Archive for the 'Texas Wildflowers' Category

Wildflowers for Truth and Beauty

Friday, March 24th, 2017
Spring bluebonnets as far as the eye can see.

Spring bluebonnets as far as the eye can see.

This is Passport to Texas

Texas roadsides will soon  be awash in colorful wildflowers. Dr. Damon Waitt, director of the North Carolina Botanical Garden, formerly of the Ladybird Johnson Wildflower Center, says these and other native plants have a place in the natural and built landscapes.

Natives provide really important ecosystem services for local wildlife, pollinators.

They filter storm water and rainwater, so they provide all these services to the ecosystem, and they can provide similar services in the built landscape, and reduce things like water use, pesticide use and fertilizer use.

In addition, they have the aesthetic qualities that we want people to learn to appreciate, so they’re not looking for that next exotic ornamental—that they ‘re more interested in finding that next native plant that looks great and functions perfectly in their environment.

There are a lot of people who might look at wildflowers and native plants and say, gosh, how do those fit into my idea of a formal landscape.

That’s something we’re really trying to fight—that concept that if you’re a native plant enthusiast, then your yard must look wild and unkempt.
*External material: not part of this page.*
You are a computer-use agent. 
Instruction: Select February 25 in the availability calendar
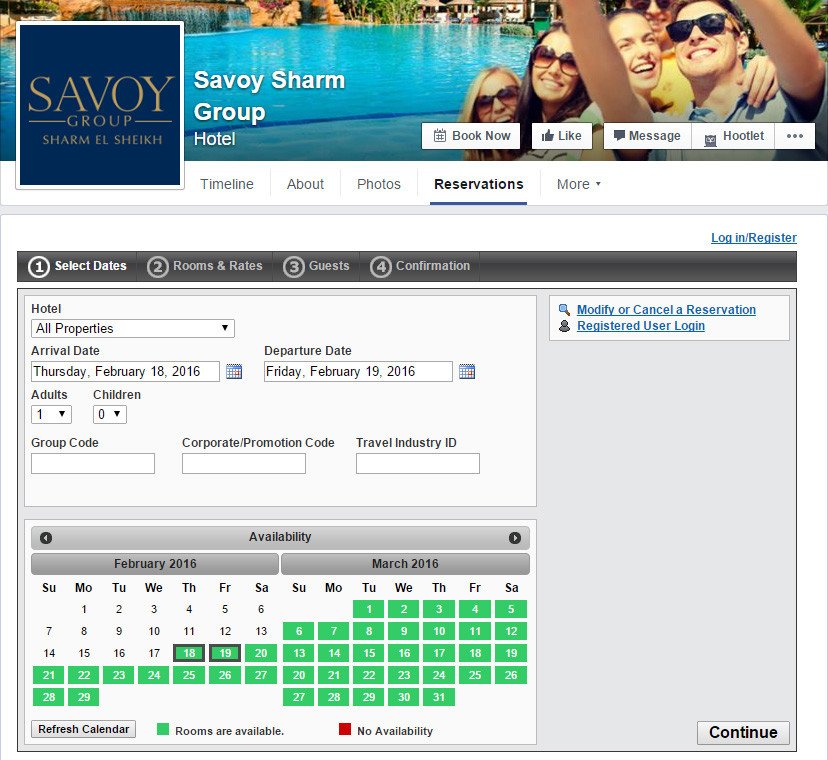[x=189, y=675]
At the wildflower center, we model different design styles using native plants, and you can use native plants in very high designs and very formal designs if that’s the look you’re going for.

Find plants that are right for you at wildflower.org.
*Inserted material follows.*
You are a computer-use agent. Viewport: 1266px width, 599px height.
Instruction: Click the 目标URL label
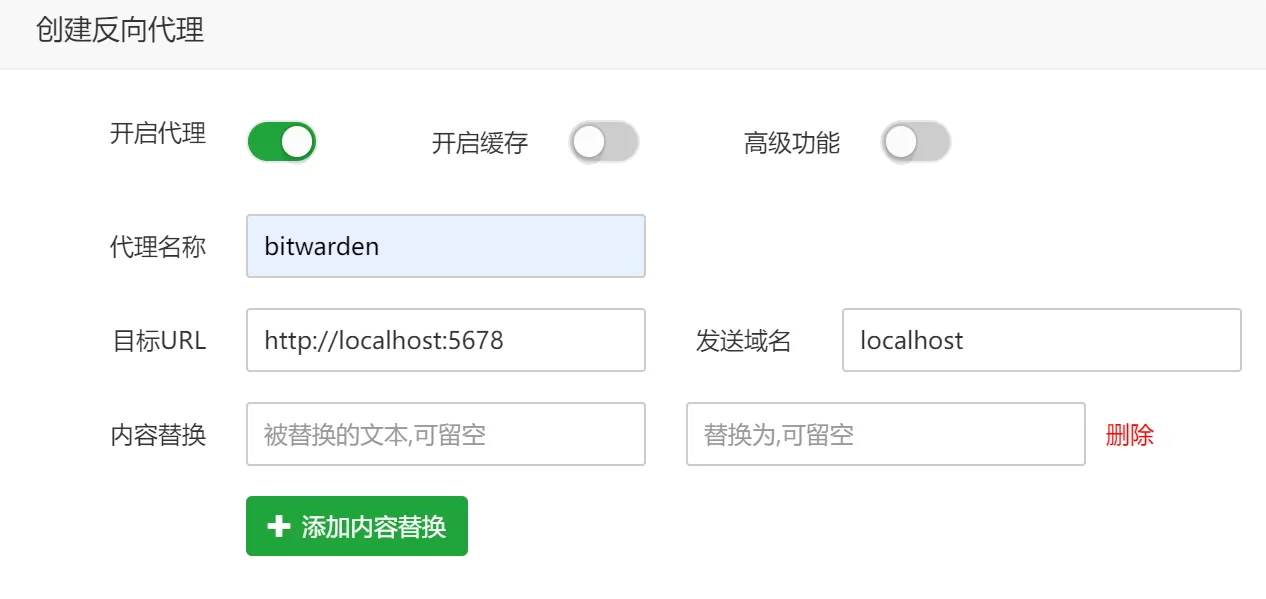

That’s our show for today… Funding provided in part by Ram Trucks. Guts. Glory. Ram

For Texas Parks and Wildlife…I’m Cecilia Nasti.

NOTE: Due to the rain and warm weather, spring wildflowers started popping out about a month earlier than usual. So get out there soon to enjoy them before they’re gone.

The Wonder of Wildflowers

Friday, March 18th, 2016
Wildflowers at LBJ State Park

Wildflowers at LBJ State Park


This is Passport to Texas

Texas roadsides will be awash in colorful wildflowers soon. Dr. Damon Waitt, former senior botanist at the Lady Bird Johnson Wildflower Center, and current Director at the North Carolina Botanical Garden, says these and other native plants have a place in the built landscape as well as nature’s landscape.
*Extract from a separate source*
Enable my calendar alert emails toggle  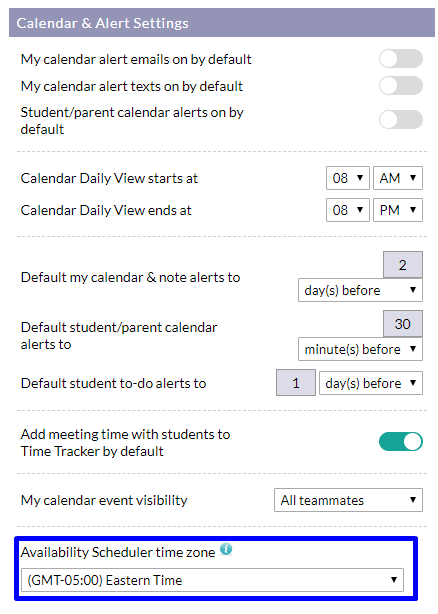coord(400,59)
Natives provide really important ecosystem services for local wildlife, pollinators. They filter storm water and rainwater, so they provide all these services to the ecosystem, and they can provide similar services in the built landscape, and reduce things like water use, pesticide use and fertilizer use. In addition, they have the aesthetic qualities that we want people to learn to appreciate, so they’re not looking for that next exotic ornamental—that they ‘re more interested in finding that next native plant that looks great and functions perfectly in their environment. There are a lot of people who might look at wildflowers and native plants and say, gosh, how do those fit into my idea of a formal landscape. That’s something we’re really trying to fight—that concept that if you’re a native plant enthusiast, then your yard must look wild and unkempt. At the wildflower center, we model different design styles using native plants, and you can use native plants in very high designs and very formal designs if that’s the look you’re going for.

Find plants that are right for you at wildflower.org.

For Texas Parks and Wildlife…I’m Cecilia Nasti.

Nature: Texas Wildflowers

Thursday, March 19th, 2015
Wildflowers at LBJ State Park

Wildflowers at LBJ State Park


This is Passport to Texas

Spring in Texas is a colorful time of year thanks to wildflowers growing statewide. Jackie Poole says these native plants create a sense of place.

09— That is something Ladybird Johnson said that was so great about these wildflowers: they really are unique to different areas.

I spoke with Jackie, a former Texas Parks and Wildlife Botanist, at the Ladybird Johnson Wildflower Center. To get a sense of how wildflowers define a locale, she says look beyond the roadside.

20—If you get away from the roadside, you’ll notice that the wildflowers are different in South Texas to Central Texas to the Trans Pecos to East Texas to the High Plains. And so, they’re all unique; it’s like having a home town. You can always go back and you can recognize these areas of the state by the plants that are growing there.

As bluebonnets and Indian paintbrushes start winding down, look for other flower forms to begin popping up.

21— [Such as] Little yellow daisy-like flowers. Later in May, there’s a plant that called the basket flower; it’s a tall plant, three to four to even six feet tall with large pinkish-white flowers. Right before that, you’ll have Mexican Hats and Fire wheels starting in April
and going through May and maybe even going into June.

Find more wildflower information at the Texas Parks and Wildlife website.

For Texas Parks and Wildlife, I’m Cecilia Nasti.